• Assignment: Lines of the listing that contain "your" need to be copied.

= = = =

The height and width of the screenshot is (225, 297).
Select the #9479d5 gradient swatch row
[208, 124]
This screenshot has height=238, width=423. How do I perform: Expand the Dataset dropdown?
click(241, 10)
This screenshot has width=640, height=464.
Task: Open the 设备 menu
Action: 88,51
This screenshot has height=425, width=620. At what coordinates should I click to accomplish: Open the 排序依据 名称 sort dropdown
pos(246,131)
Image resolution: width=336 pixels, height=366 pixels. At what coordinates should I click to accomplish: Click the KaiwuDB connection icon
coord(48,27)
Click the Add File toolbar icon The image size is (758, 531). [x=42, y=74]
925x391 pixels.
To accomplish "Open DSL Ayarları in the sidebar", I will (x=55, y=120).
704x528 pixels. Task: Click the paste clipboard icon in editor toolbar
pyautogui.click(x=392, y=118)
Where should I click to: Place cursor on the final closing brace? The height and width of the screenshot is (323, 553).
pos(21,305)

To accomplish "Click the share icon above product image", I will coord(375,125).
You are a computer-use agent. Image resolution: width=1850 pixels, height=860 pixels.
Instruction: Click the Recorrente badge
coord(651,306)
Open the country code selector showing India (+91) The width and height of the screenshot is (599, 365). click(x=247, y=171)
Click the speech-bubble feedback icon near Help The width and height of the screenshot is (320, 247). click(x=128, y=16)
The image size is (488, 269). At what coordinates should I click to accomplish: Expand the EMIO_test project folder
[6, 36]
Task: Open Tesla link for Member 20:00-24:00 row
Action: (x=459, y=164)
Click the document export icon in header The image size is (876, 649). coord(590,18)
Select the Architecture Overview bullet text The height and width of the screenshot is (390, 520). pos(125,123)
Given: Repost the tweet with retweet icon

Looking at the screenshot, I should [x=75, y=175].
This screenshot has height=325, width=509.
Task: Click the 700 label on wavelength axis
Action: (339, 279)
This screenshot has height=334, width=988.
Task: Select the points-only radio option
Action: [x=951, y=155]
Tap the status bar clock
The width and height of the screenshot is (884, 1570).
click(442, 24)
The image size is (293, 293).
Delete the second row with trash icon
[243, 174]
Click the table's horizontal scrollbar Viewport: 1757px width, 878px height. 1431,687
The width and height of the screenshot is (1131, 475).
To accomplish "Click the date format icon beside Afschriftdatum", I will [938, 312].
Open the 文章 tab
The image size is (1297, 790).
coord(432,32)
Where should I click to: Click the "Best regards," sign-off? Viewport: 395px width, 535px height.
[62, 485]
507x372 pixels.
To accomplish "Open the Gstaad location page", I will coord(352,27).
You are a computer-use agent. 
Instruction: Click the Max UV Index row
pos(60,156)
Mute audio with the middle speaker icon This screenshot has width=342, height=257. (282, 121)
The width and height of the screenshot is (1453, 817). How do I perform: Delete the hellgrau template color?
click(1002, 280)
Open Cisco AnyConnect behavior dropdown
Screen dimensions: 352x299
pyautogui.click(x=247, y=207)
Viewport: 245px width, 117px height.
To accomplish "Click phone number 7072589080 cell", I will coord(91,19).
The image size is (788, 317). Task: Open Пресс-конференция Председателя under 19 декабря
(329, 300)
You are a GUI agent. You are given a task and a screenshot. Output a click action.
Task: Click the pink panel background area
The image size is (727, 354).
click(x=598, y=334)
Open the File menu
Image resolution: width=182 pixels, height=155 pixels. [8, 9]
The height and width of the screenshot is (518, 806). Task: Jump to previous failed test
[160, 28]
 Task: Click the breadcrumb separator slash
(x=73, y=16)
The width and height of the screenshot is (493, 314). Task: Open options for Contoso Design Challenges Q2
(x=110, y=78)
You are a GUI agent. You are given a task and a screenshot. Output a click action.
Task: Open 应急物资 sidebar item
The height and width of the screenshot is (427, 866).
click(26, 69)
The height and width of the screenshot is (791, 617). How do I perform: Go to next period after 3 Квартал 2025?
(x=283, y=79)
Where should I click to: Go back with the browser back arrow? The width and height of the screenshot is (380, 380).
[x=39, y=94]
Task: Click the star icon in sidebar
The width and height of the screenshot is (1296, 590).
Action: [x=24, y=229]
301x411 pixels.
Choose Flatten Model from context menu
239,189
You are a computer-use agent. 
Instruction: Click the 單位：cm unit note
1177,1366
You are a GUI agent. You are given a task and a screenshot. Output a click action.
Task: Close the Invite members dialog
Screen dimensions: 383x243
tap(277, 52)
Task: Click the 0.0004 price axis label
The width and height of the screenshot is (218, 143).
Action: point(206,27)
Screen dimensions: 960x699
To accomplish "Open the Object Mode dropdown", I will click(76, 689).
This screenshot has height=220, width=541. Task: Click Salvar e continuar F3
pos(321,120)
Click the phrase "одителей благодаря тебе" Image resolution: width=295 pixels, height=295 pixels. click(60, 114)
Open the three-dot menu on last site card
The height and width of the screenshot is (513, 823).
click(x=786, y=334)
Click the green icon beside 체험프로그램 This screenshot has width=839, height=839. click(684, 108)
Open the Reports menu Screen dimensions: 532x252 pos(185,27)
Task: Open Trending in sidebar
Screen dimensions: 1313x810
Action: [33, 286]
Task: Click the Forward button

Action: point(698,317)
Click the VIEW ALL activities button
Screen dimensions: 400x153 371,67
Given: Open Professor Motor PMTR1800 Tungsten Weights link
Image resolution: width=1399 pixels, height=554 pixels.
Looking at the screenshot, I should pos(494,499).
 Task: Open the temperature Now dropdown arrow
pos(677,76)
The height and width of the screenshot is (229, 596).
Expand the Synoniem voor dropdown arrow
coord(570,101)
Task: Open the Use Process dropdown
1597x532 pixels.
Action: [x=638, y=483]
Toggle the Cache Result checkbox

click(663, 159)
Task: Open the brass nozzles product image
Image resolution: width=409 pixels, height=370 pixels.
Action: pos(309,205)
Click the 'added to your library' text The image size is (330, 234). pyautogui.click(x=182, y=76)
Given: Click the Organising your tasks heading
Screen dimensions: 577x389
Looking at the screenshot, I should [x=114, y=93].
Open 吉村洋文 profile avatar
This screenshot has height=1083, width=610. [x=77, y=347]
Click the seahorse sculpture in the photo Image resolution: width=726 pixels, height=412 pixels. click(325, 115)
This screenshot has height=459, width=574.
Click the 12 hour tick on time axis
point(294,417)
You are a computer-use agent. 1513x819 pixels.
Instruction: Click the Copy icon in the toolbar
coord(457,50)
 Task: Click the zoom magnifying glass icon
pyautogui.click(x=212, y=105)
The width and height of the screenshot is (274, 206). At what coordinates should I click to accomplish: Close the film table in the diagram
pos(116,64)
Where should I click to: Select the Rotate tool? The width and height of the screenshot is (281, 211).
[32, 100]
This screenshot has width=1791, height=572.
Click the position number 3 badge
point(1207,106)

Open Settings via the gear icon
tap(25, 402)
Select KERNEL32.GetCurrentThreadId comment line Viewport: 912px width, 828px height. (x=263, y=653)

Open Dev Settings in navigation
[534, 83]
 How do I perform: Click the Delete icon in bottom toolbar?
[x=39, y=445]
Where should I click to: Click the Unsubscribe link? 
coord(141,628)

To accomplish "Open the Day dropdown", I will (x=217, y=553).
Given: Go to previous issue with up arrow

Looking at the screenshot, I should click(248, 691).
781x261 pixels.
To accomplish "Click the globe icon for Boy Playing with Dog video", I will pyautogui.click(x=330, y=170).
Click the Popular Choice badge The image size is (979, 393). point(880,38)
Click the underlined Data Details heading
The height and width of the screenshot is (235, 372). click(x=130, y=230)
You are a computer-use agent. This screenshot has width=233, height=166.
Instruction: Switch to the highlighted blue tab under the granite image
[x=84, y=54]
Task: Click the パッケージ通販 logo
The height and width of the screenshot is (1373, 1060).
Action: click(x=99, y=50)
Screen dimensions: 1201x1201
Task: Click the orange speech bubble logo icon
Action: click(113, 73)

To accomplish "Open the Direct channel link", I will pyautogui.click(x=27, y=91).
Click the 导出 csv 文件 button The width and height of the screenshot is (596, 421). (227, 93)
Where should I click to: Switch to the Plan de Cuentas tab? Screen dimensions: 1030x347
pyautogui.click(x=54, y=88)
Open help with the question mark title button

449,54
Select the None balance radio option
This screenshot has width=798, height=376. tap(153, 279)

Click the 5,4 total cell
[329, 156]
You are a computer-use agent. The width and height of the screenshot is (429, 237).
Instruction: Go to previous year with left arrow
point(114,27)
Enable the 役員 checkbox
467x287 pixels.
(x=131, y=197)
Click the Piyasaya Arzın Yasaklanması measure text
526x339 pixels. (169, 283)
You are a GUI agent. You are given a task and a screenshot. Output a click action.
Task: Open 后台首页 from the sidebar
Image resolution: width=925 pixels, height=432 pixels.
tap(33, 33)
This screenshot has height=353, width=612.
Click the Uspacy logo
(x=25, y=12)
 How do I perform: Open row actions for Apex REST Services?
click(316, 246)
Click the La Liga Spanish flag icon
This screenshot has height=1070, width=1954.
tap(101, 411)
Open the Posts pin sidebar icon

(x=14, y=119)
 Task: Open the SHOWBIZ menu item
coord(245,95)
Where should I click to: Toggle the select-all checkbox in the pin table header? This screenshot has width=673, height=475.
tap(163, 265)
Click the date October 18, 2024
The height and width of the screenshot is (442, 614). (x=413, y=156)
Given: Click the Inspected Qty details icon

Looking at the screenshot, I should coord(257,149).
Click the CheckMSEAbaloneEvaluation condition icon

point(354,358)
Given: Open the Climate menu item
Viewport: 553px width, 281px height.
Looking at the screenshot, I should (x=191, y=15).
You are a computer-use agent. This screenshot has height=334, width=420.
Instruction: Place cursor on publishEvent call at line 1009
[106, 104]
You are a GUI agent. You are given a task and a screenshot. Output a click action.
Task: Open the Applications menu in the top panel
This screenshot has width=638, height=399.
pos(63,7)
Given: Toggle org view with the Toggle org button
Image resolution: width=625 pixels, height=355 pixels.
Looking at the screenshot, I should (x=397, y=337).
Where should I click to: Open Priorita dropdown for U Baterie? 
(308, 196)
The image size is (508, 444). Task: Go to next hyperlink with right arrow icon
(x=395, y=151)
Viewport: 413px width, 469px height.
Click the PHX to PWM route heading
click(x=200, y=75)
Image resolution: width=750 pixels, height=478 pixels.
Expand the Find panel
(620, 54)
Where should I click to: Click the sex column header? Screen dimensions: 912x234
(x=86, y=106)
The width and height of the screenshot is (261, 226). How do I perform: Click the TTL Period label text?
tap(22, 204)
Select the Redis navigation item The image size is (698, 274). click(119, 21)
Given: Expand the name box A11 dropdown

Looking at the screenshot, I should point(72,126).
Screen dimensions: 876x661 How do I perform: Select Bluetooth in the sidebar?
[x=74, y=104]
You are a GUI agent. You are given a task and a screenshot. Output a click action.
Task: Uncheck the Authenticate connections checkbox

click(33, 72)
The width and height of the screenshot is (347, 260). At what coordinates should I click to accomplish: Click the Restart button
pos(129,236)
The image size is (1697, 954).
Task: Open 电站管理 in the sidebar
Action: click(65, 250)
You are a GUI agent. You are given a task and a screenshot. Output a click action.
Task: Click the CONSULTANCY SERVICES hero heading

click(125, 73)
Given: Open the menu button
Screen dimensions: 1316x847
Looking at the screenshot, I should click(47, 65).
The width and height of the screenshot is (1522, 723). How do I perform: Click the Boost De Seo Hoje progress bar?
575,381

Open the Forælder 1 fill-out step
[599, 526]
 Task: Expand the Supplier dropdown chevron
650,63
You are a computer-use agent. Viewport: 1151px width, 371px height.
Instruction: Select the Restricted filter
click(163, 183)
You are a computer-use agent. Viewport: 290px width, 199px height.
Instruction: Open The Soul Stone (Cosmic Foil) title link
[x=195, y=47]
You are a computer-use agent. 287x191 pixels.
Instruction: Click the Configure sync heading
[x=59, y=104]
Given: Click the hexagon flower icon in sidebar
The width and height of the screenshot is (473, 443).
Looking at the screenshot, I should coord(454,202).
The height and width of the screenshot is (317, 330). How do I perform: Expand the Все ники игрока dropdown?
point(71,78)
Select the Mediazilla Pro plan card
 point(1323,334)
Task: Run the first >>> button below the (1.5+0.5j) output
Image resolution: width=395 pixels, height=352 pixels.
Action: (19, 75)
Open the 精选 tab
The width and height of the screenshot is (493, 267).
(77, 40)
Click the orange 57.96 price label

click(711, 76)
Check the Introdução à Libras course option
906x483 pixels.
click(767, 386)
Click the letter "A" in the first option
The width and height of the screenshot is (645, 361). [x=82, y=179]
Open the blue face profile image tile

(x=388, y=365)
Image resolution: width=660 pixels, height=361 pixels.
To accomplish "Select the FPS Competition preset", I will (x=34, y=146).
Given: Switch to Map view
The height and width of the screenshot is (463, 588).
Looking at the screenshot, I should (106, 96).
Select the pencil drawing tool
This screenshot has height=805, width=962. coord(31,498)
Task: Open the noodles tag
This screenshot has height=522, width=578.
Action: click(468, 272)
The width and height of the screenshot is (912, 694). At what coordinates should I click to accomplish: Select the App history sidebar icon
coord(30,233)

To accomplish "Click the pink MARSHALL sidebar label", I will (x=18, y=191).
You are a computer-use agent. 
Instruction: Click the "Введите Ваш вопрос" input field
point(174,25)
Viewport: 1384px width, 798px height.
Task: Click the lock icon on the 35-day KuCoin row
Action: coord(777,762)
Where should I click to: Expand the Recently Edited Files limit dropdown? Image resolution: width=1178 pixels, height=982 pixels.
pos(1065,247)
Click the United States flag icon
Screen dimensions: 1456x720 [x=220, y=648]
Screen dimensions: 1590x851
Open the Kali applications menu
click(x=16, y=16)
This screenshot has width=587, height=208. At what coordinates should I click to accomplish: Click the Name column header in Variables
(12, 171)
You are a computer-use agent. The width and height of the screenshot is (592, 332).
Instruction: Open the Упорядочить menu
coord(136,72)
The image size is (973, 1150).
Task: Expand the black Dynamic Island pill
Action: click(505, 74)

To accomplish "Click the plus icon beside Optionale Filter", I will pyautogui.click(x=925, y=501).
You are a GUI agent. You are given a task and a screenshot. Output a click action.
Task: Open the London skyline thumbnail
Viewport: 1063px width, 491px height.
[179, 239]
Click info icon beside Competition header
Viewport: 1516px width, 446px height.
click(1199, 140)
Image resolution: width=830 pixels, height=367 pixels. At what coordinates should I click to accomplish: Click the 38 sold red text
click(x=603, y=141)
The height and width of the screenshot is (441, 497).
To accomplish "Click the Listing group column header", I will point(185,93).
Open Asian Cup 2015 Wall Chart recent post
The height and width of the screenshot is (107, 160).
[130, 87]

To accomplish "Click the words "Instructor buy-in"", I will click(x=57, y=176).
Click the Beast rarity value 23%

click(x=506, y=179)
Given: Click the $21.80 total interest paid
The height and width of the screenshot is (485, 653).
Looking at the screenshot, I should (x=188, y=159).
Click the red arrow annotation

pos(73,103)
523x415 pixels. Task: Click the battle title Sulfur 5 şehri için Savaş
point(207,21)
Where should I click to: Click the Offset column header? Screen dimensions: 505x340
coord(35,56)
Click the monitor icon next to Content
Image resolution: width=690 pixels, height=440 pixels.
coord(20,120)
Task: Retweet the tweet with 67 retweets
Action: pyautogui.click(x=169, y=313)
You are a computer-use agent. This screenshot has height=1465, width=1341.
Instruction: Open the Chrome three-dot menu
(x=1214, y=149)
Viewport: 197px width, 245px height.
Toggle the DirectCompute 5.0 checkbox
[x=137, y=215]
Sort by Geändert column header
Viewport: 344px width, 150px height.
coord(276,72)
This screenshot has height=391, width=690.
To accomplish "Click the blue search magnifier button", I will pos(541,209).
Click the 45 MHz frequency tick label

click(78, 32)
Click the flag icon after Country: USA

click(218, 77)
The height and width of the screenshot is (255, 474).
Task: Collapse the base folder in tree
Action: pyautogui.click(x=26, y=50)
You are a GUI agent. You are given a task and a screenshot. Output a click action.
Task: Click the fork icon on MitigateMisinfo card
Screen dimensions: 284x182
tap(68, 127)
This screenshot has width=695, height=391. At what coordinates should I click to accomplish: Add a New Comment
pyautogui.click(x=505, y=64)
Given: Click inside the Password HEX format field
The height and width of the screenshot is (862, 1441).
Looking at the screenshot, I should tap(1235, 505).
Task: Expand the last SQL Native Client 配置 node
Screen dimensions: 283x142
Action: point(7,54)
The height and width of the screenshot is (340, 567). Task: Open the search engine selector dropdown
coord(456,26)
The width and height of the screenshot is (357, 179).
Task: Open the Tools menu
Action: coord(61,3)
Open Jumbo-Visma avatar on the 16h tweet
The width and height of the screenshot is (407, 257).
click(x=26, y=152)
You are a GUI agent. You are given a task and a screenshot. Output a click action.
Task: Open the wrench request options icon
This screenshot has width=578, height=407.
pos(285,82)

= = = =

• Answer space:
Click the 'added to your library' text The image size is (330, 234). pyautogui.click(x=182, y=76)
Given: Click the Organising your tasks heading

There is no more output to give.